_Exercise objective_
Reproduce the part of the data that opens with the line containing "1487x694 pixels." and closes with the line containing "Action: click(733, 22)", both of those lines included. Copy those lines as they appear and nothing else.

_Exercise material_
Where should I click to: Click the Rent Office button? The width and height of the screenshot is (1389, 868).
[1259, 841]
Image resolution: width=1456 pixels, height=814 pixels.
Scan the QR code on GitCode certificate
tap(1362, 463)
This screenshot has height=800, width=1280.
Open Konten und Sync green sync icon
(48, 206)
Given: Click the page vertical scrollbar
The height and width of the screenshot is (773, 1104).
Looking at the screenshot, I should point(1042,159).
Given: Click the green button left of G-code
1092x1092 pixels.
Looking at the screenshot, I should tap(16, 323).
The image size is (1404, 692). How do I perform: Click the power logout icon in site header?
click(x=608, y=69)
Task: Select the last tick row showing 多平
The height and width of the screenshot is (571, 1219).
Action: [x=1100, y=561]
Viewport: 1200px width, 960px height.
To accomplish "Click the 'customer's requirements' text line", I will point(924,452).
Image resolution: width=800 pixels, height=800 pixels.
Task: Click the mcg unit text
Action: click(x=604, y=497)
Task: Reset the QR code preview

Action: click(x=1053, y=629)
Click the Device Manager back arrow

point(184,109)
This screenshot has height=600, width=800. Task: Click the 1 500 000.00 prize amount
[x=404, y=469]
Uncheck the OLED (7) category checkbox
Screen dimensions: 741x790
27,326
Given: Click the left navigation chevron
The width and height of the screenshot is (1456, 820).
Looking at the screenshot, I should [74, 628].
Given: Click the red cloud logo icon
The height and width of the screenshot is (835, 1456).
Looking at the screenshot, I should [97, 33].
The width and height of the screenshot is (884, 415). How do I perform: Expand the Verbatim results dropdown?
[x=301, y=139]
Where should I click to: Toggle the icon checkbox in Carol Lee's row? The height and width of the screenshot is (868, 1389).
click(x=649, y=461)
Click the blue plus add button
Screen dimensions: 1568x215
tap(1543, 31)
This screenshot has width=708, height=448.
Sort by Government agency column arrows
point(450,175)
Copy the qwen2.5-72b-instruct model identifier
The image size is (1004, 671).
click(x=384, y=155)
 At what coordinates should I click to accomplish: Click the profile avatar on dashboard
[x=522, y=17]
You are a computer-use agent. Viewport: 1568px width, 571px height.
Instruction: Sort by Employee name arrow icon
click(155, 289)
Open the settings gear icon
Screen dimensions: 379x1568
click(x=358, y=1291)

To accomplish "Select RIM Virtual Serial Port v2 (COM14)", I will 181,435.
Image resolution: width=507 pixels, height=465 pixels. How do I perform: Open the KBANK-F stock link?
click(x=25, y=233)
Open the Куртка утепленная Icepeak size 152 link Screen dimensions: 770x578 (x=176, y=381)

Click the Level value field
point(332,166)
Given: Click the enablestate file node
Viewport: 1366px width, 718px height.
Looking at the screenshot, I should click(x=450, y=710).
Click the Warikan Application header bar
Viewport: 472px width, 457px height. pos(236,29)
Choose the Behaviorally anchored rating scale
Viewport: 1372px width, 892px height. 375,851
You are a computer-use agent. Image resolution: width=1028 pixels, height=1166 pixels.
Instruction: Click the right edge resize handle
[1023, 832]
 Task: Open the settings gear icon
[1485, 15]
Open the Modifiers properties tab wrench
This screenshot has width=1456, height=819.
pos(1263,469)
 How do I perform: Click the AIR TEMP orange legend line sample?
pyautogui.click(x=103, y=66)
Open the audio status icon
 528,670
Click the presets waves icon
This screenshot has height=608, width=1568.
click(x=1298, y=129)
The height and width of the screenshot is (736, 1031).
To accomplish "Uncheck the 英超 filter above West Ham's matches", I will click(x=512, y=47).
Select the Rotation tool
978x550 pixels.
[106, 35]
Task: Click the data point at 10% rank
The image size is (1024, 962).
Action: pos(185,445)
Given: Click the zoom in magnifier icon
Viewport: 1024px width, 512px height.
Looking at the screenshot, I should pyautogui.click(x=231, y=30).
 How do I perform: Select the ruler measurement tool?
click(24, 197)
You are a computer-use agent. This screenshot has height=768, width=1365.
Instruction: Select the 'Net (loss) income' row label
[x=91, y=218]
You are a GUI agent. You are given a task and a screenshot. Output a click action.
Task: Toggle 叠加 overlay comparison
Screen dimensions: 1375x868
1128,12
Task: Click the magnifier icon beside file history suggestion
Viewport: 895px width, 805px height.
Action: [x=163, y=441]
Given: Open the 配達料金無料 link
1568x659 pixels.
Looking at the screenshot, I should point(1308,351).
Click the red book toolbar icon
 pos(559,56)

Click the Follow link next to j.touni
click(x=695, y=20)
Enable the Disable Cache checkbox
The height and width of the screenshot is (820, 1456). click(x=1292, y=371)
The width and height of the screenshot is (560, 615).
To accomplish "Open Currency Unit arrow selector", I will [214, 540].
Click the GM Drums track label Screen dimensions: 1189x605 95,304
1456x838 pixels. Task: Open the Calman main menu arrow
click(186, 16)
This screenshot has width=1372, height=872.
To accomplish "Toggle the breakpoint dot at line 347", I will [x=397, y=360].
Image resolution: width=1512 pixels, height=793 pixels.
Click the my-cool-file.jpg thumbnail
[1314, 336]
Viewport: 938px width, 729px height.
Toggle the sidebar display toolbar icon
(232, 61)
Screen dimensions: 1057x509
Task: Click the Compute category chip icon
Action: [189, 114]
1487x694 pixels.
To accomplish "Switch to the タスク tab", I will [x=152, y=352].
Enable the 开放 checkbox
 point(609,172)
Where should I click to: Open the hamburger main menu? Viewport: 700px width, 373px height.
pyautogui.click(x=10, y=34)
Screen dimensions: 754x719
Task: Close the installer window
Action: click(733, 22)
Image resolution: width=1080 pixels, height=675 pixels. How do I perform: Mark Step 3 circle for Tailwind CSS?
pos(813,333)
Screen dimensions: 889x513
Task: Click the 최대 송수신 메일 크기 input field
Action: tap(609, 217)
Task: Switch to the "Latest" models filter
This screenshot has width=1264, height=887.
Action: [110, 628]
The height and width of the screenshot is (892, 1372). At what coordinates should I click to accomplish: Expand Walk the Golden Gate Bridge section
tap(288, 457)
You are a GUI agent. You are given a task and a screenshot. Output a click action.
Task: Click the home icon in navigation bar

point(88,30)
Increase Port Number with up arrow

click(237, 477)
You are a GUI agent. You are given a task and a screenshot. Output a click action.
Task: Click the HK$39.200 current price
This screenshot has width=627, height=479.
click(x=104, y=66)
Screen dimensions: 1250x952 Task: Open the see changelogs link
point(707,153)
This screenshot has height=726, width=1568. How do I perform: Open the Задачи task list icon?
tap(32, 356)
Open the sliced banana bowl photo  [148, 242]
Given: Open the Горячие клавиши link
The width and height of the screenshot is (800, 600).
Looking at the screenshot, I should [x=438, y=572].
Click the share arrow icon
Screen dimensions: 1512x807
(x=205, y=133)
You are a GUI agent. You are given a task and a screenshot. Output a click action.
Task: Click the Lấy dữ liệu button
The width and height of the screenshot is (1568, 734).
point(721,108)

_Exercise output_
1487x694 pixels.
To accomplish "Switch to the タスク tab", I will [x=152, y=352].
Enable the 开放 checkbox
 point(609,172)
Where should I click to: Open the hamburger main menu? Viewport: 700px width, 373px height.
pyautogui.click(x=10, y=34)
Screen dimensions: 754x719
Task: Close the installer window
Action: click(733, 22)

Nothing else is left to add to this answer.